Feb. 22nd, 2024

deferlante: (hnk)
cw death, suicidal ideation

I'm afraid of death.
Maybe it's a weird fear to have, for someone who gets passively suicidal at least 1 week a month. For someone who used to feel less passively so about it.

When I was in secondary school, I remember being so unfazed by death. I was like, if I die, I die. I wanted to be a doctor for Doctor Without Borders, and I distinctly remember thinking about how I wouldn't mind dying in the line of work. I wouldn't have called myself suicidal, but I just didn't really care about life. It was not enjoyable to me.

I've always had some sort of anxiety about death though. What always terrified me is the infinity of it.
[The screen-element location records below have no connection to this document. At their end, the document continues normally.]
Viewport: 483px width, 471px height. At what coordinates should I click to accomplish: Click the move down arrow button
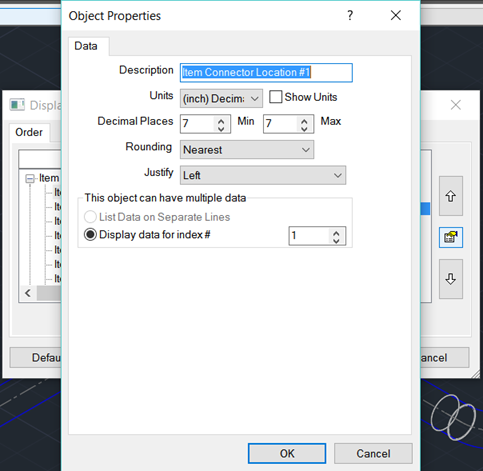point(451,279)
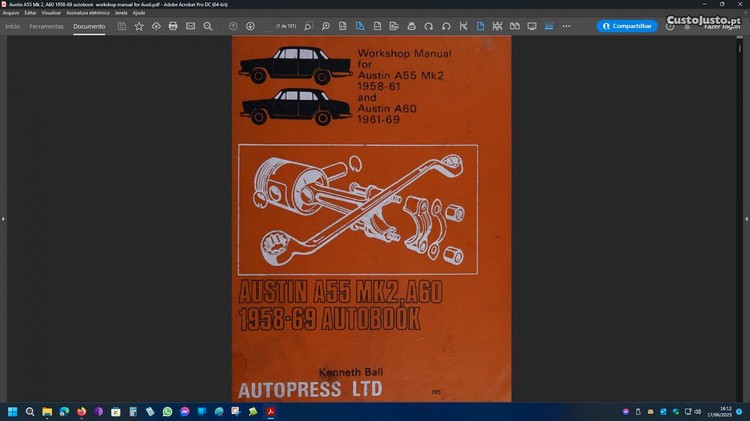
Task: Open more tools with the ellipsis icon
Action: point(565,26)
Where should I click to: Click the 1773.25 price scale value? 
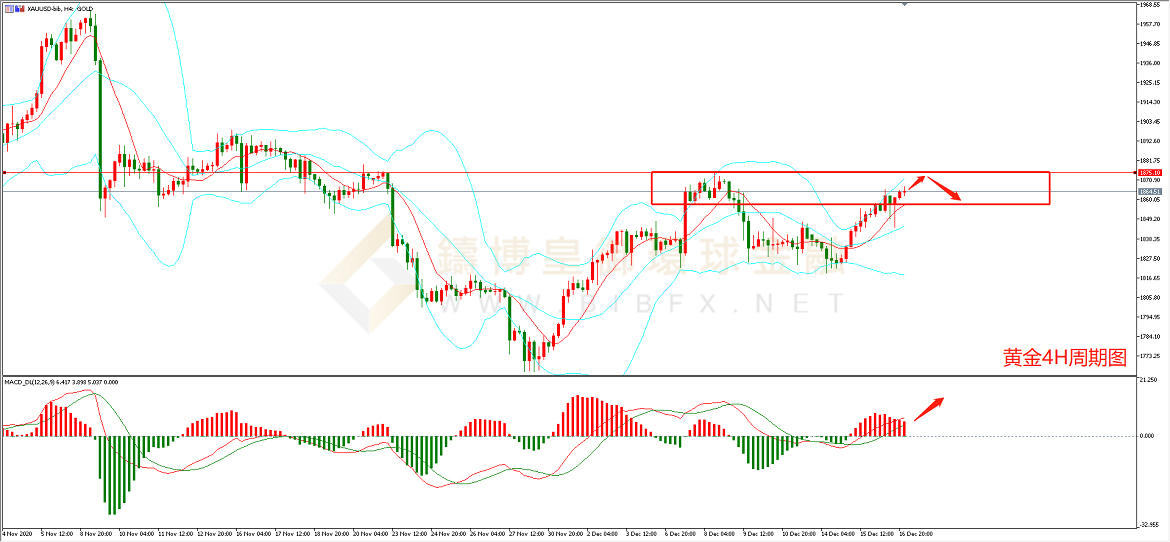click(1150, 356)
Unending, forever and ever. The idea that for centuries, and millenia, and maybe for actual-fucking-ever, your soul/consciousness is there. Hanging out in the afterlife or whatever. When I told my mom (she's religious, and firmly believes in an afterlife), she said that when you're dead, you're going to process time differently than as a living human. Somehow this did not reassure me.
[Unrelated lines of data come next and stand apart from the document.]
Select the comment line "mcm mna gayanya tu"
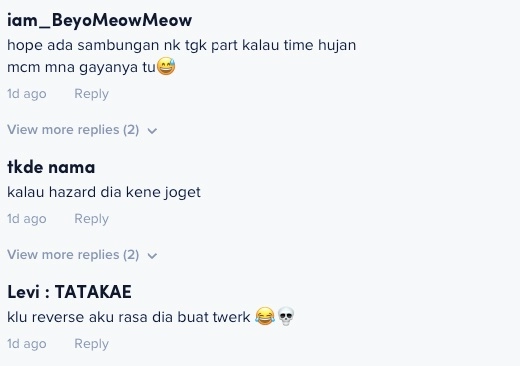The height and width of the screenshot is (366, 520). (x=81, y=67)
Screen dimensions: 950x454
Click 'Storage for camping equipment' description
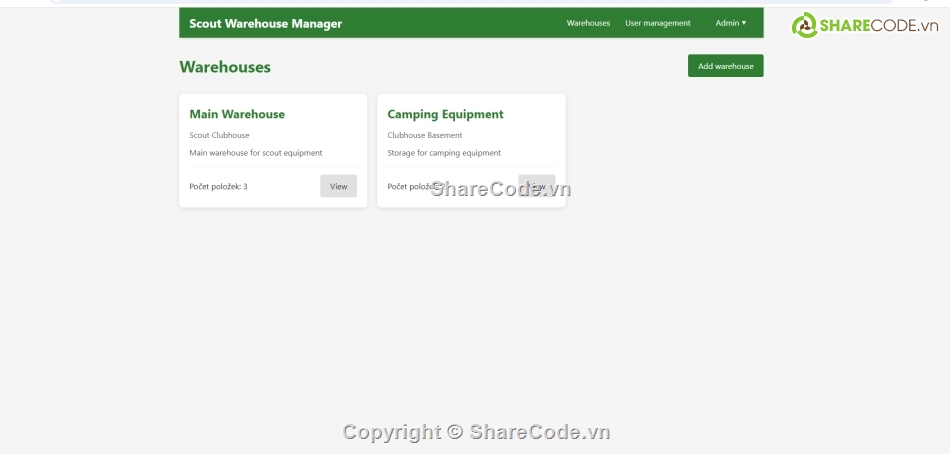(444, 153)
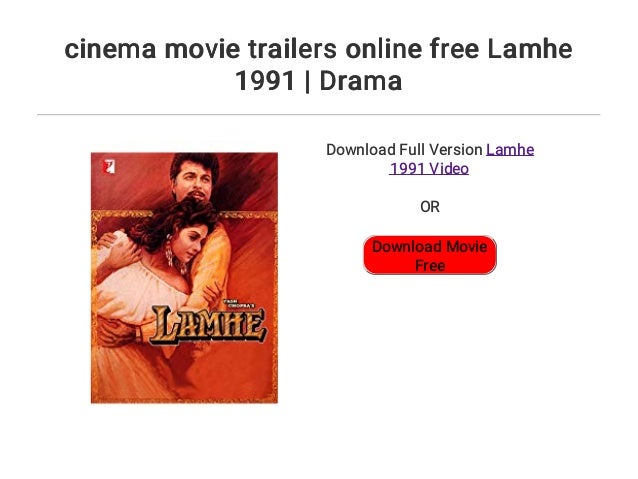The height and width of the screenshot is (479, 638).
Task: Click the golden LAMHE title on poster
Action: pyautogui.click(x=208, y=326)
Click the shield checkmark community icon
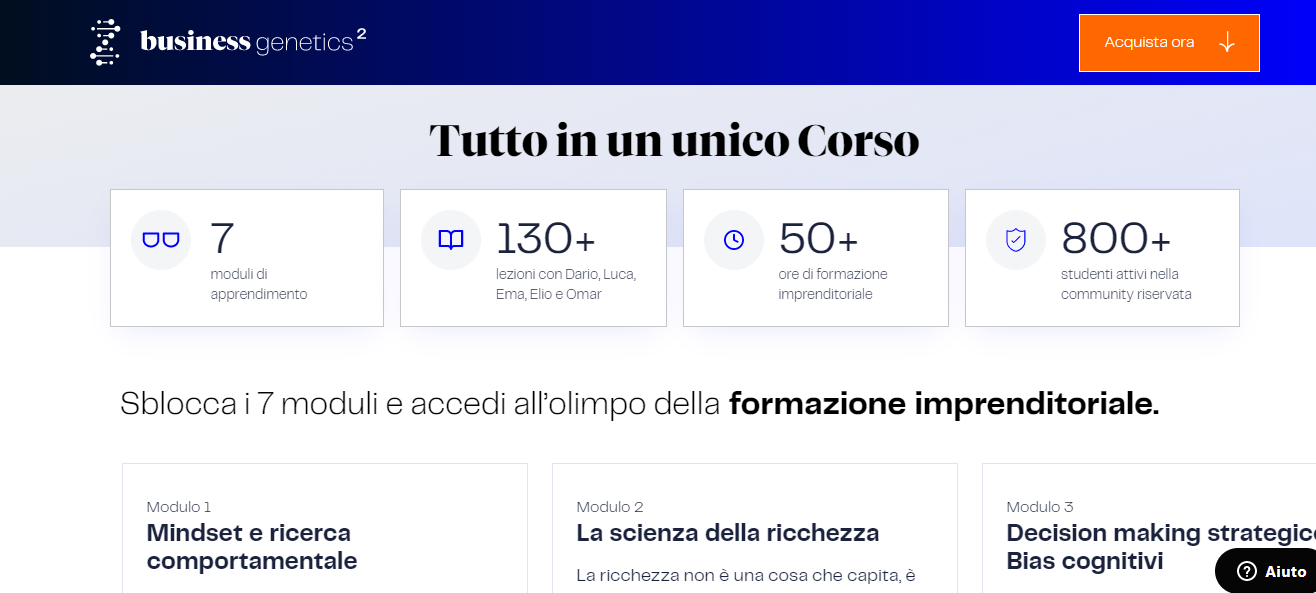 pos(1016,240)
Infinity is scary. I remember in astrophysics class, when we talked about black holes. How they swallow everything; light and time. And how if you were to go close to the edge of a black hole, as it eats you up, time would perpetually slow down, more and more the closer you get to it. I remember thinking that maybe this is the only true way to experience immortality; but how much of a torture that would be as well (despite the silly name of spaghettification).

Maybe I am scared of infinity more than death, it turns out. I'm not scared of a painful death (if anything, dying in my sleep is the most terrifying to me. The idea that one night I go to sleep, planning things for the next day, and then just never wake up chills me down to my bones), I'm scared of what comes after.
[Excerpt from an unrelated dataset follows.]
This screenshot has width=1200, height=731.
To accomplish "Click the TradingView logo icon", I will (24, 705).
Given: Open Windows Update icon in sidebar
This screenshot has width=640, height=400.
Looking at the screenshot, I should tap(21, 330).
So recently, death has been obsessing me a lot. My anxiety got worse, and I'm terrified of dying, all the time. When I get on a plane. When I get on a car. When something feels wrong in my body. Constantly, my brain is analyzing all the ways I could die, or be dying, right now.

In a morbid fascination, or maybe just to try to exorcise my demons, I've been leaning more into content that surrounds death. Watched again Jacob Geller's video essays on autopsies. Came up with an OC who's studying to become a forensic pathologist. Subbed to a funeral directors' subreddit.
(Side note: I went to a funeral for the first time in my life last year. Not that I've never had anyone die before, but they were overseas. So it was the first time I saw a lifeless body outside of an anatomy class).

I'm not sure if it helped, but that subreddit made me cry. Funeral parlor workers (and others dealing with the dead) sharing their experiences; about how they talk to the deceased as they're preparing them, how they will put on some music in the car ride to the funeral home when they first go and get the body. One talked about how when they had to take care of a child, they wrapped him in a fuzzy blanket and would leave the light on during the night, cause they didn't like the idea of the child getting scared all alone in the dark.
I don't know if it helped with my fears (I'm from a culture where funeral rites are quite different anyway) but I guess it left an impression on me. To see death (or the ones surrounding it I suppose) so gentle and kind.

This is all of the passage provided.